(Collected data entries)
============================================================

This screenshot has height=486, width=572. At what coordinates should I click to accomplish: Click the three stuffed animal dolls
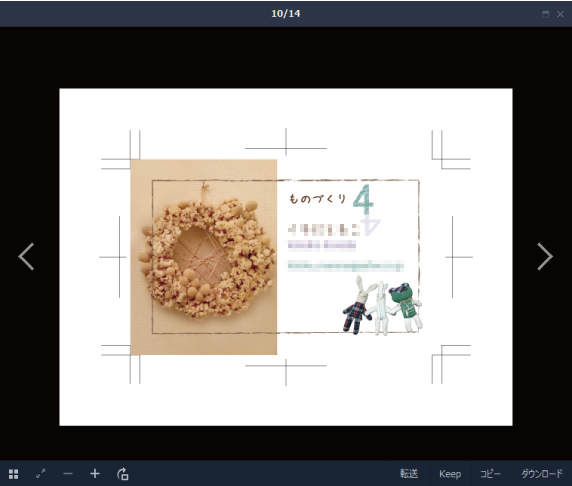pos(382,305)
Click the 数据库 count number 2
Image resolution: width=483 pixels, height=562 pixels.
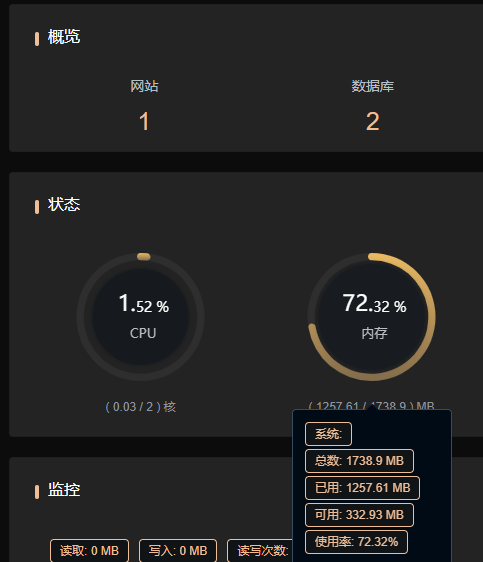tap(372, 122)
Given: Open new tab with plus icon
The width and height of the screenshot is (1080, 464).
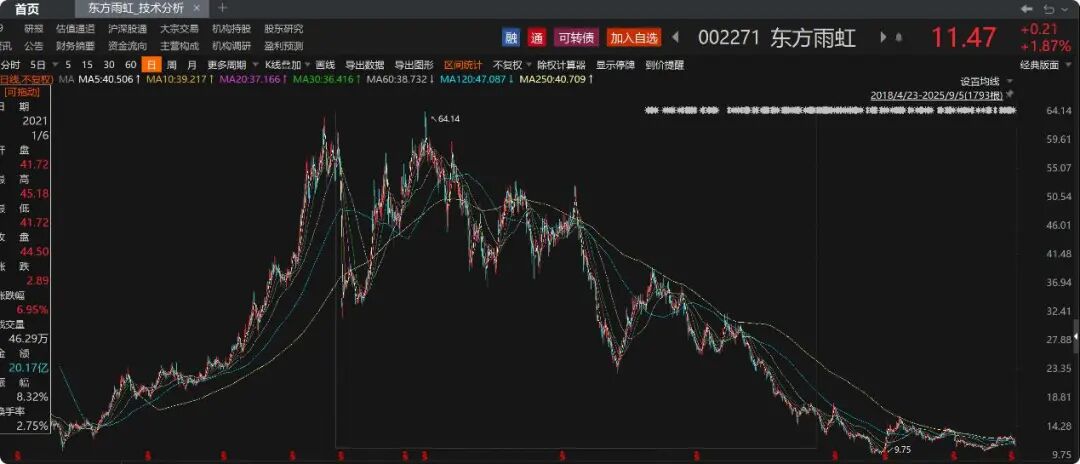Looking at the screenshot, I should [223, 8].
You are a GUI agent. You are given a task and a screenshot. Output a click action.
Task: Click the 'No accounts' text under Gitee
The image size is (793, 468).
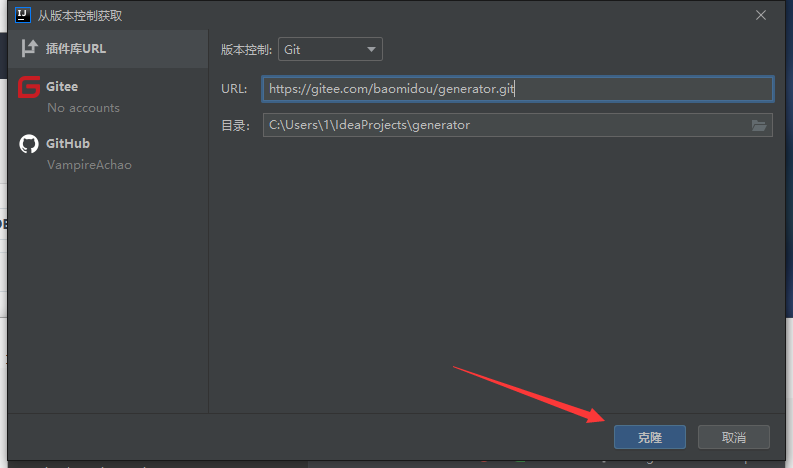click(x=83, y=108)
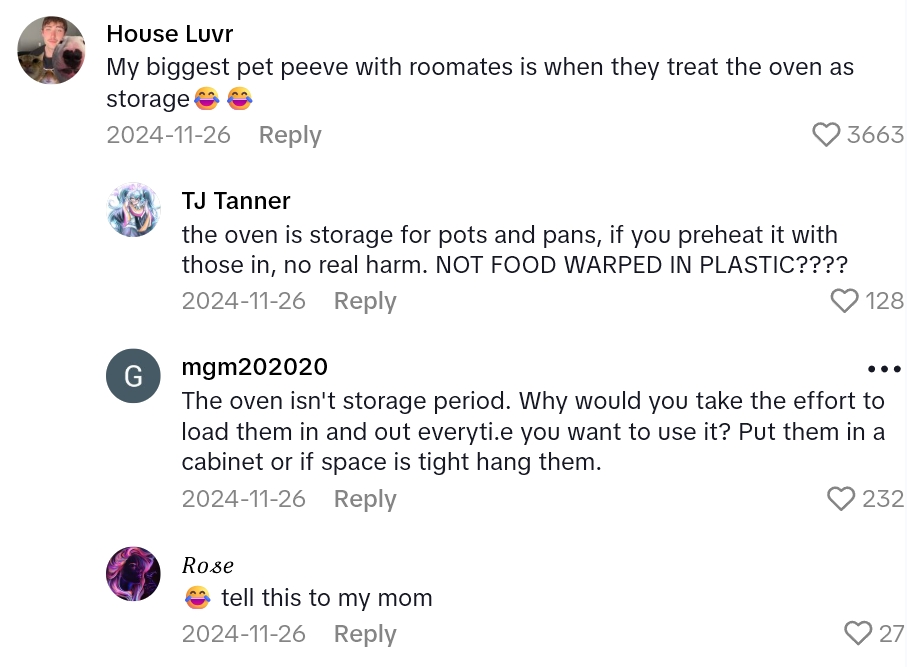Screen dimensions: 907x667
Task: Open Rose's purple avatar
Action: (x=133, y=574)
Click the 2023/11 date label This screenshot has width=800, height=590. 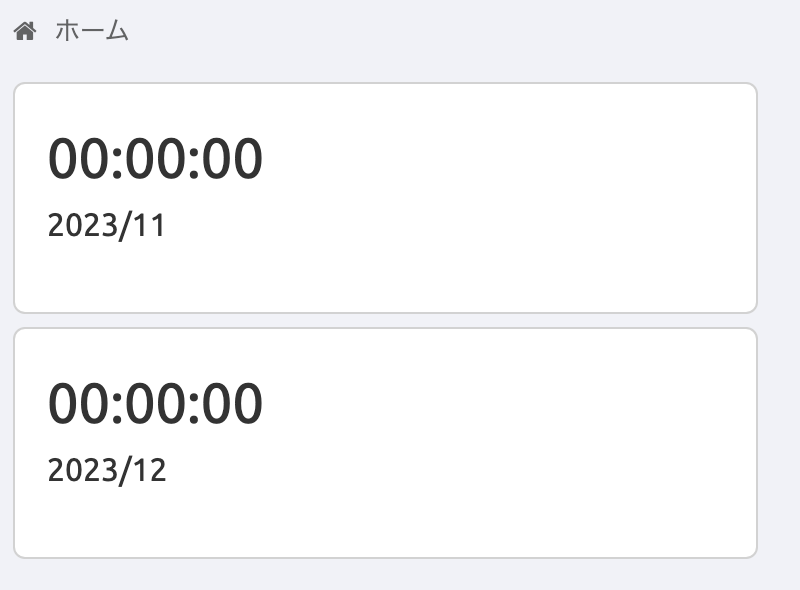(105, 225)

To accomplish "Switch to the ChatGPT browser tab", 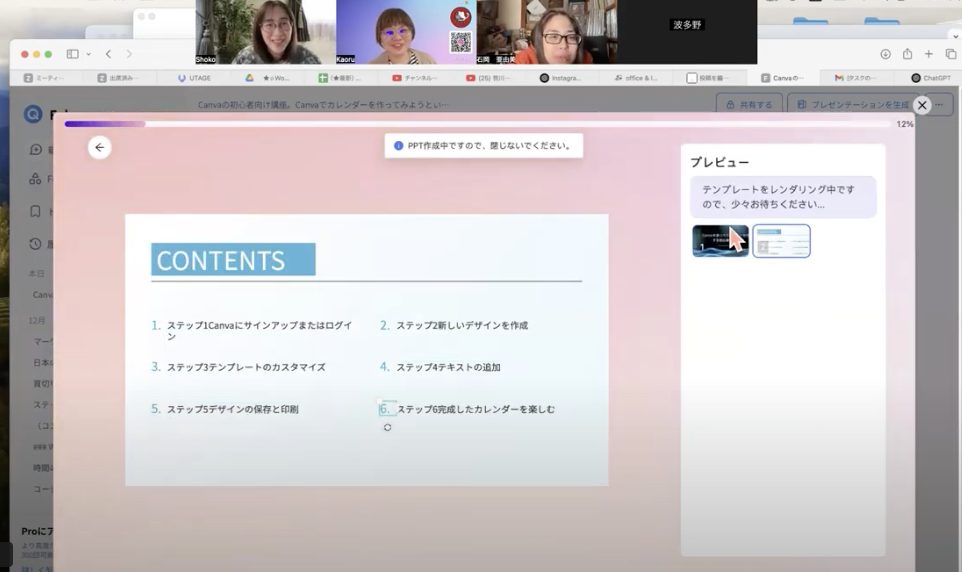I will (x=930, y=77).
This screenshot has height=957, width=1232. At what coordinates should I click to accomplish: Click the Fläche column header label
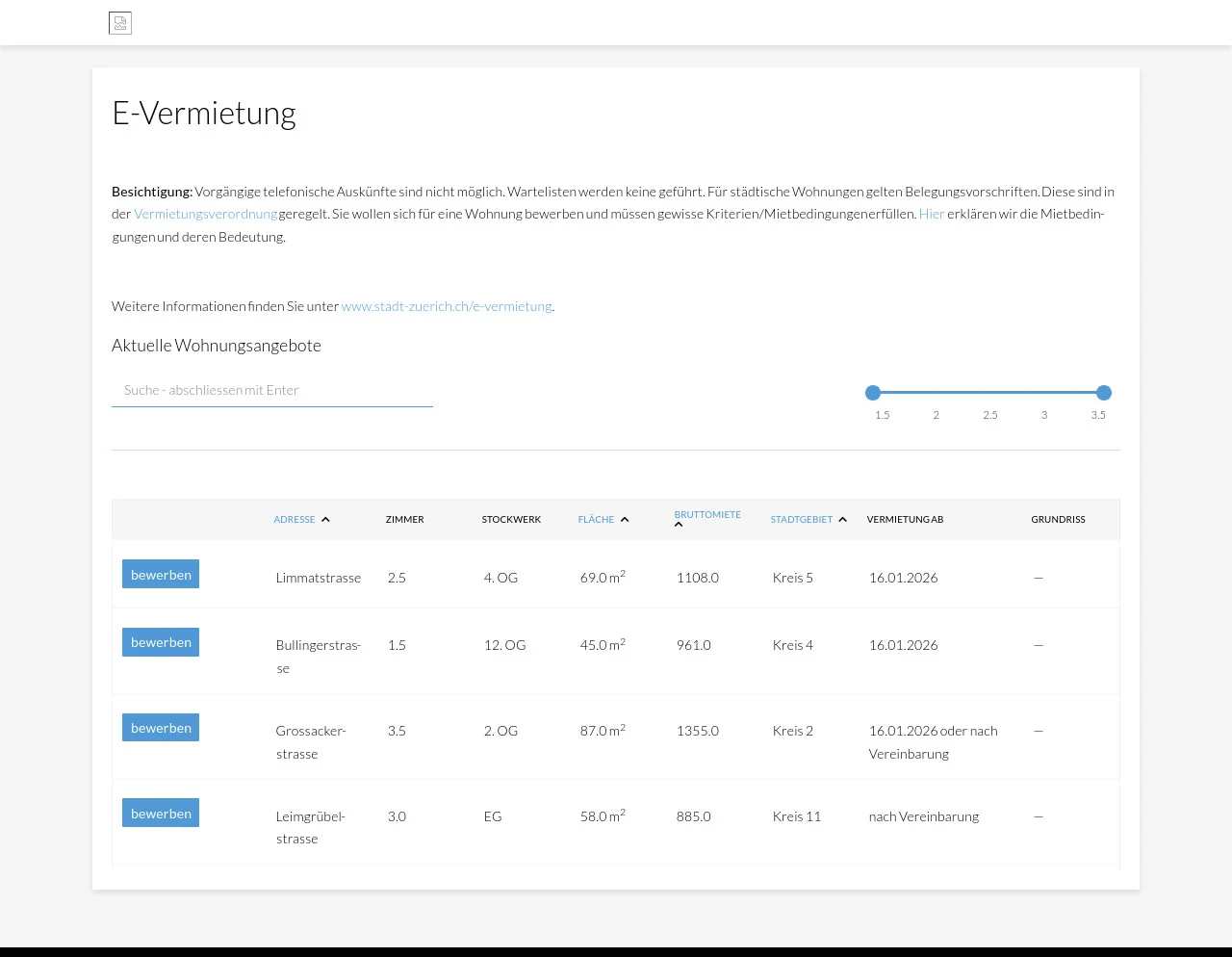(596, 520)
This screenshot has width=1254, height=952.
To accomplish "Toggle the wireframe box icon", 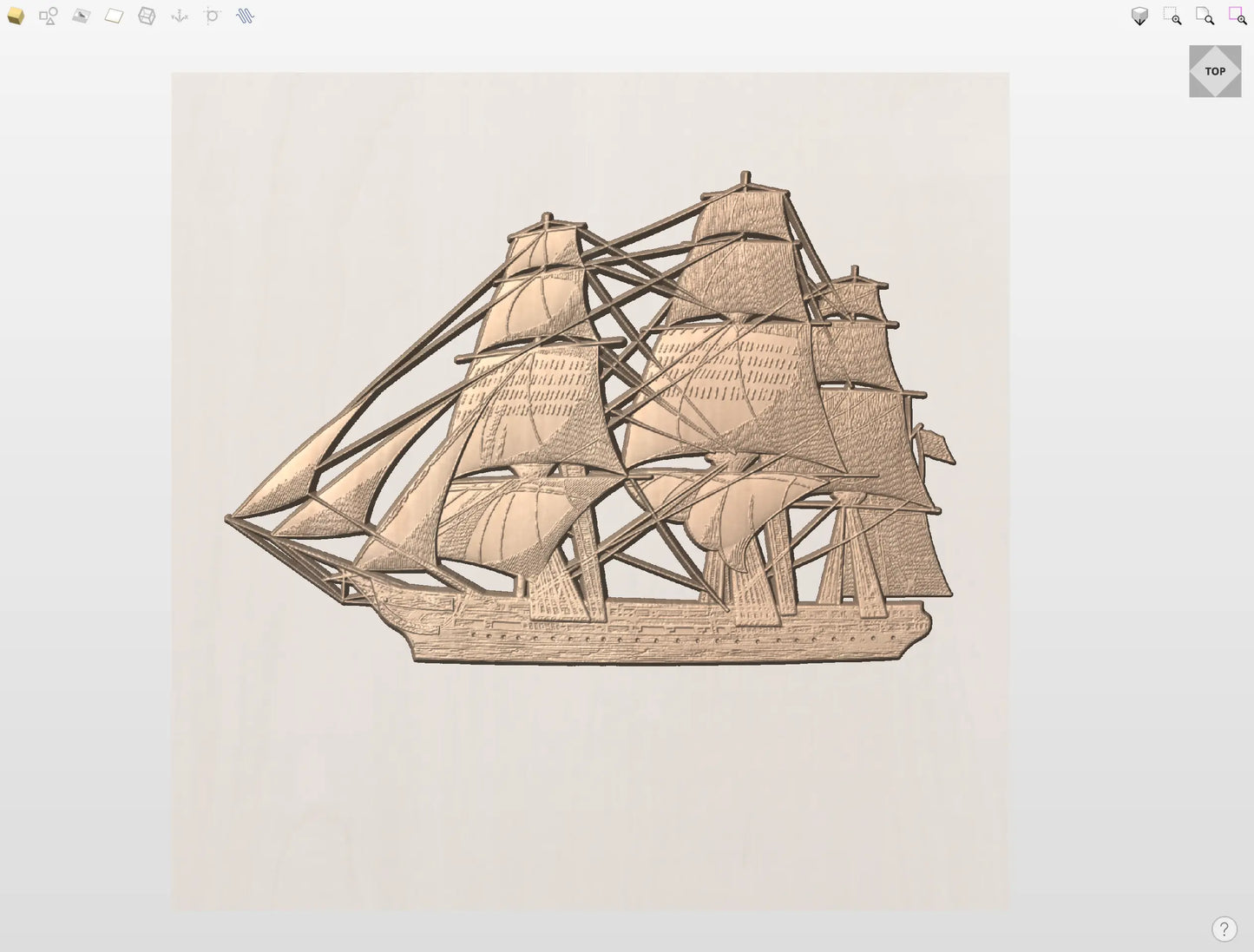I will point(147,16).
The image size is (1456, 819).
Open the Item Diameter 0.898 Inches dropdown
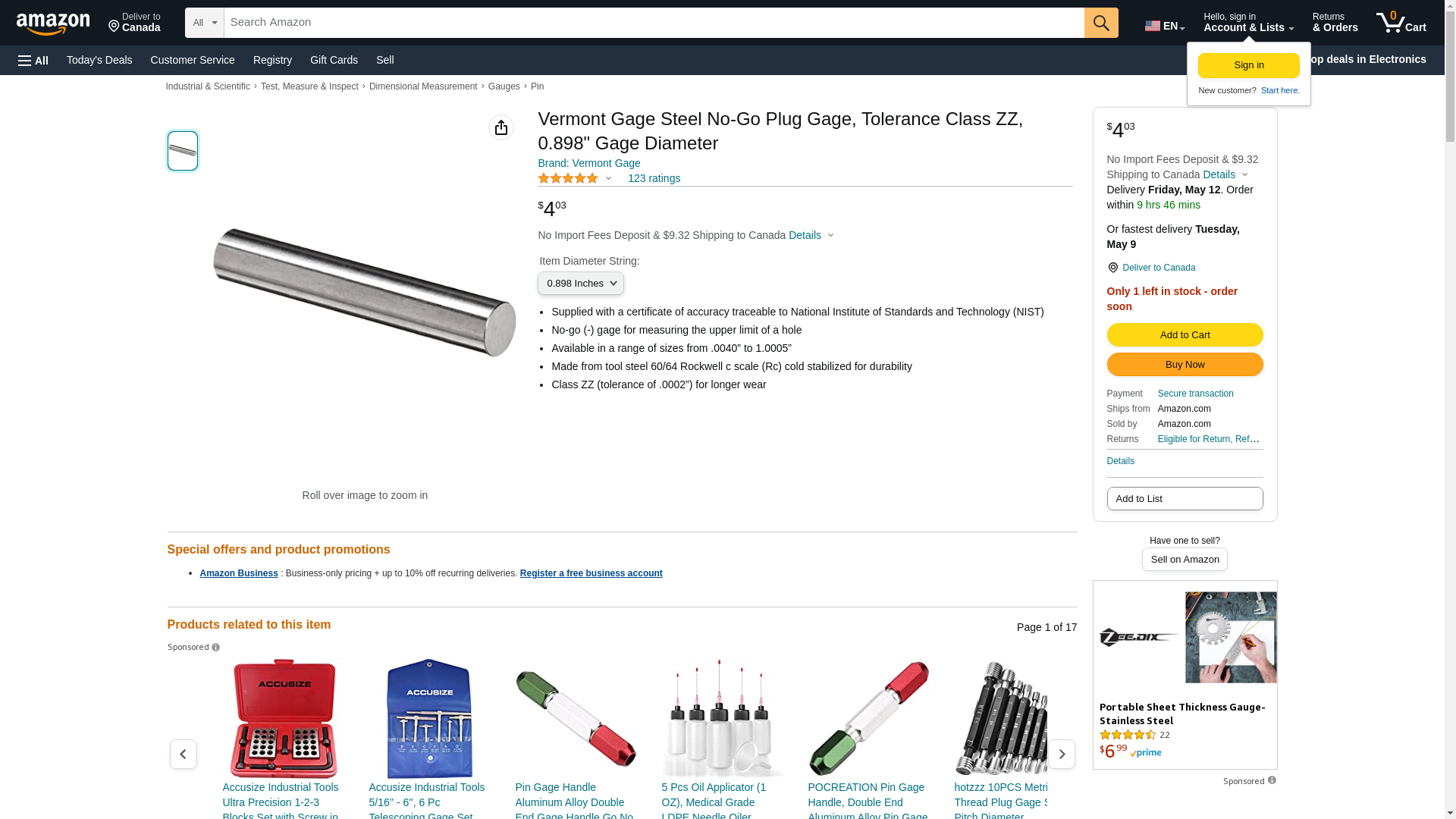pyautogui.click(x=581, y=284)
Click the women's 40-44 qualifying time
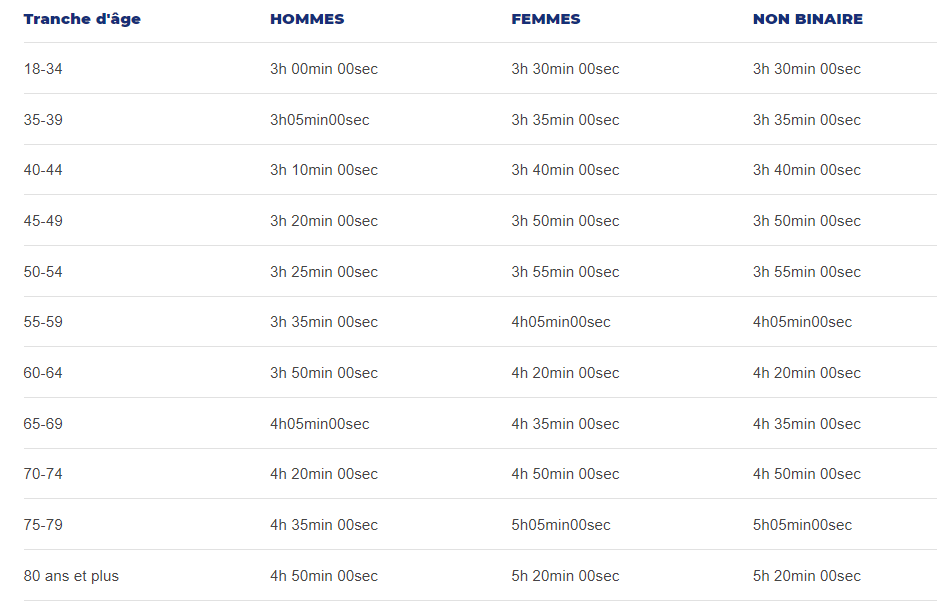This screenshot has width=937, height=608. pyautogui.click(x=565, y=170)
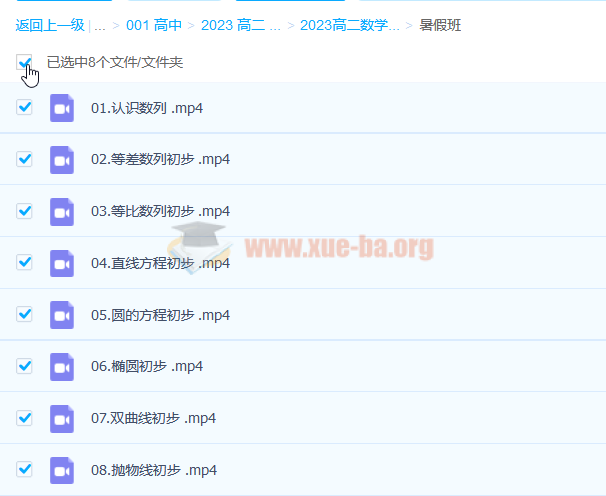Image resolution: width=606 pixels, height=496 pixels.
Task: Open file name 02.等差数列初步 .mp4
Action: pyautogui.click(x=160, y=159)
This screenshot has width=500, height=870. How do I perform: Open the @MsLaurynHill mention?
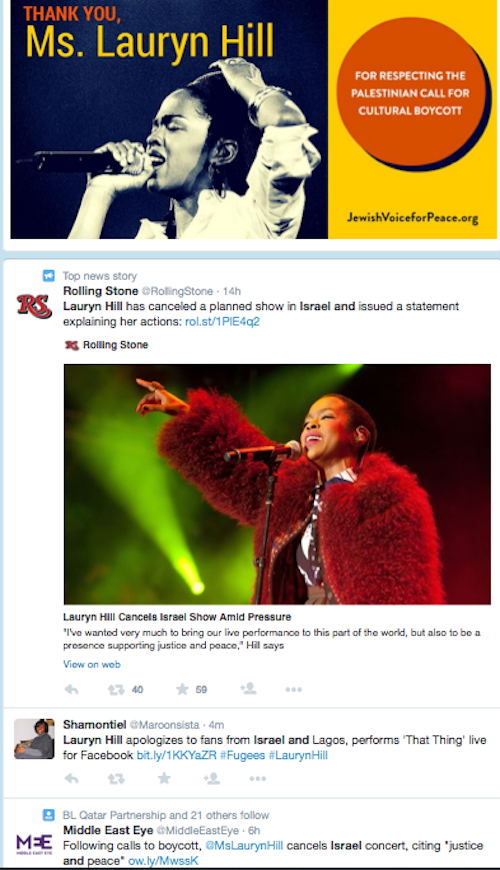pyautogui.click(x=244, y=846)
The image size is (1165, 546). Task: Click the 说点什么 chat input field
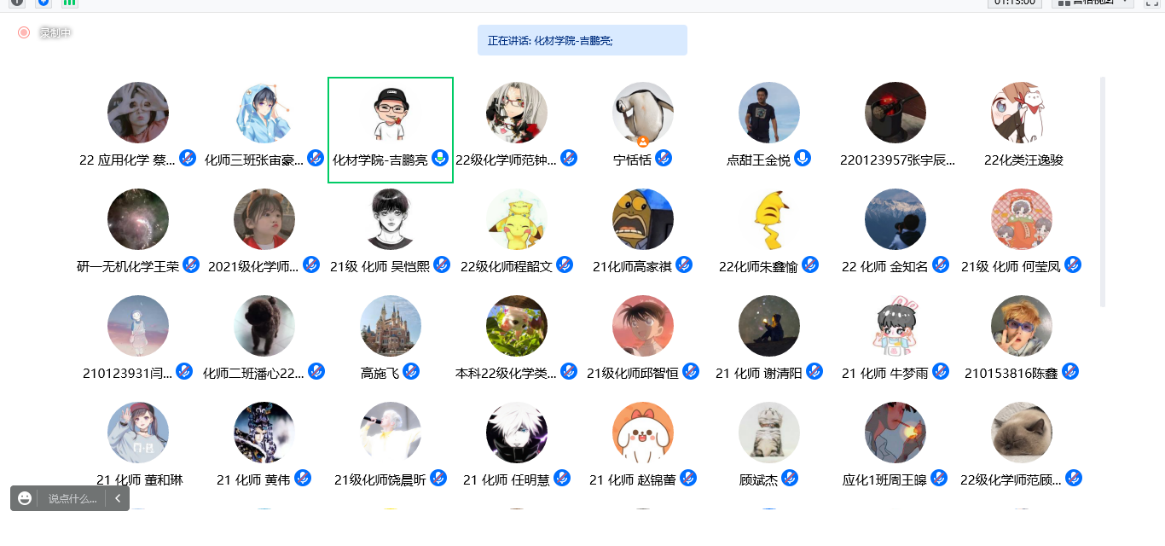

============================================================

◆ **TASK DESCRIPTION**: Your copy should consist solely of the lines from the line containing "Open the Item Diameter 0.898 Inches dropdown" through the last line of the records above, reproduced exactly, with the pictures left out.

◆ **OUTPUT BELOW**:
Open the Item Diameter 0.898 Inches dropdown
pyautogui.click(x=581, y=284)
Click the women's 40-44 qualifying time
This screenshot has width=937, height=608. pyautogui.click(x=565, y=170)
Image resolution: width=606 pixels, height=496 pixels.
Task: Open file name 02.等差数列初步 .mp4
Action: pyautogui.click(x=160, y=159)
This screenshot has width=500, height=870. How do I perform: Open the @MsLaurynHill mention?
pyautogui.click(x=244, y=846)
The image size is (1165, 546). Task: Click the 说点什么 chat input field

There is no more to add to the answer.